Het verzoek van appellant aan de RDW om - naast de hem al toegekende wettelijke rente - materiële schade te vergoeden maakt geen deel uit van het verzoek van 18 juni 2010. In zijn brief van 16 september 2011 heeft appellant slechts verzocht om vergoeding van immateriële schade. Gelet op de bewoordingen van dat verzoek kan dit niet mede worden opgevat als een verzoek om materiële schadevergoeding. De conclusie is dat appellant voor het eerst tijdens de bezwarenprocedure om materiële schadevergoeding heeft gevraagd. Daarom volgt de Raad de rechtbank in haar oordeel dat het bezwaar in zoverre niet kon leiden tot herroeping van het besluit van 2 februari 2012, zoals gewijzigd bij besluit van 20 april 2012.
4.6.
Uit 4.1 tot en met 4.5 vloeit voort dat het hoger beroep niet slaagt, zodat de aangevallen uitspraak, voor zover aangevochten, zal worden bevestigd.
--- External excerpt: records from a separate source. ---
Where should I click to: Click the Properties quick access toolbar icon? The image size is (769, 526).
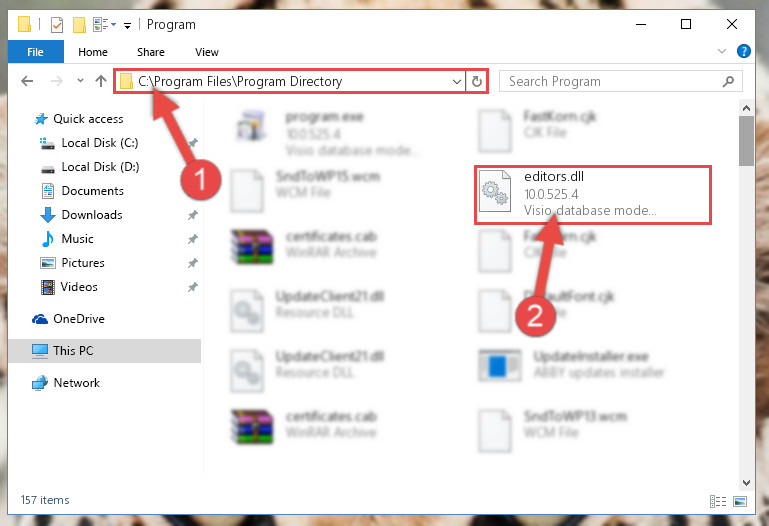click(x=57, y=24)
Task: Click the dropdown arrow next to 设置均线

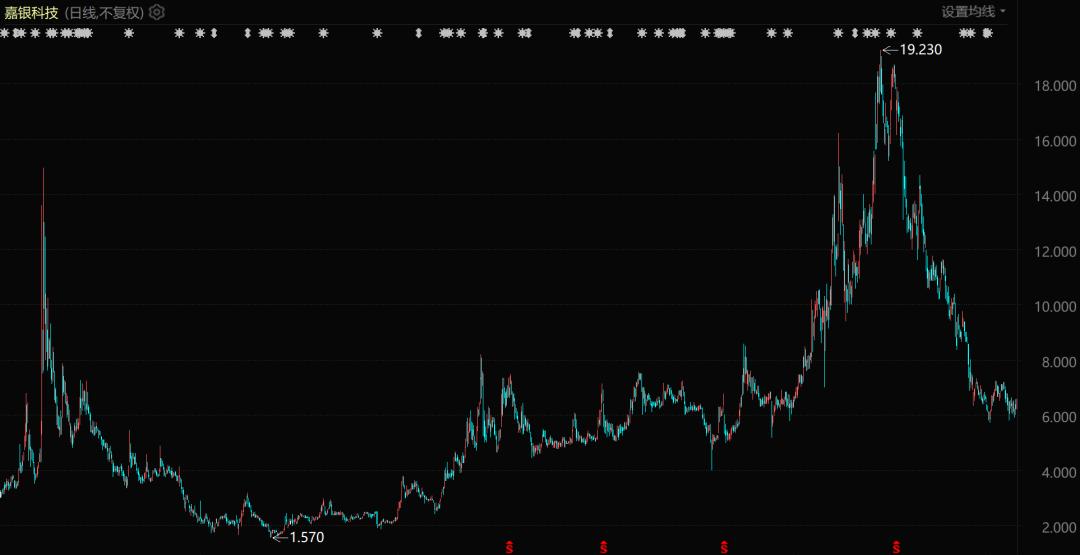Action: [x=1003, y=12]
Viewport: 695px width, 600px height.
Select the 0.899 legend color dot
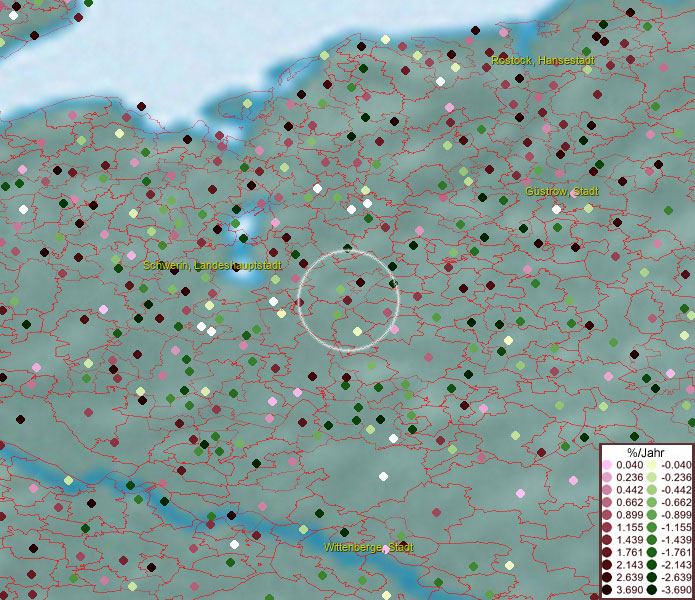tap(607, 515)
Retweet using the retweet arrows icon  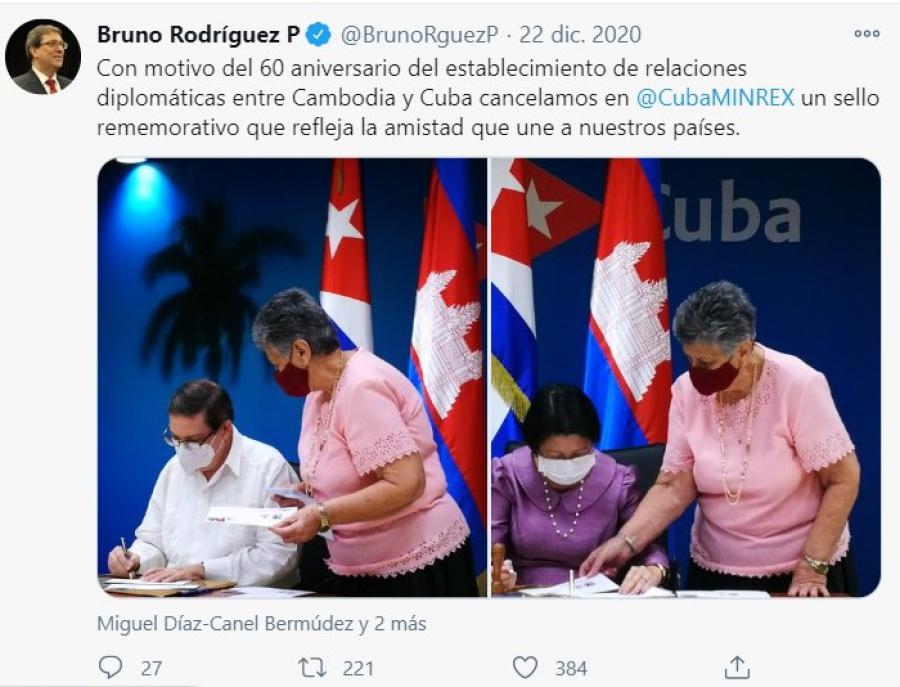point(313,667)
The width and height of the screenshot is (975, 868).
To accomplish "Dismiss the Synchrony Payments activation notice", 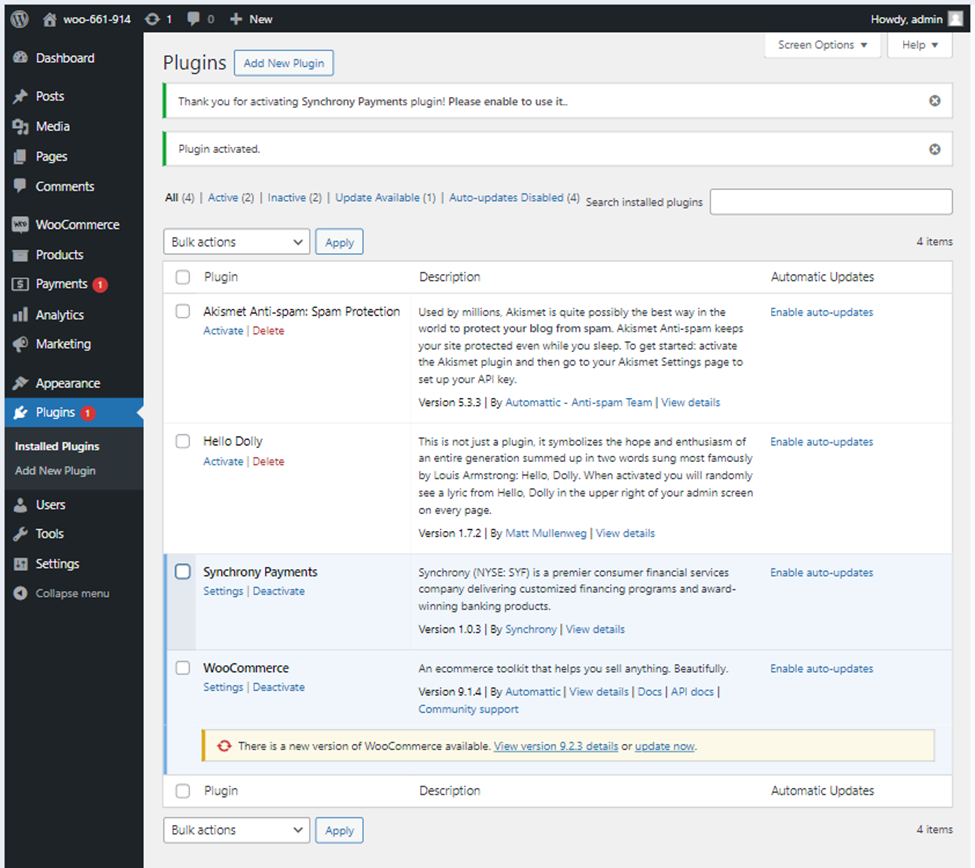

5. Voor een veroordeling in de proceskosten is geen aanleiding.

BESLISSING

De Centrale Raad van Beroep bevestigt de aangevallen uitspraak voor zover aangevochten.
Deze uitspraak is gedaan door J.N.A. Bootsma als voorzitter en N.J. van Vulpen-Grootjans en B.J. van de Griend als leden, in tegenwoordigheid van C.A.W. Zijlstra als griffier. De beslissing is uitgesproken in het openbaar op 18 december 2014.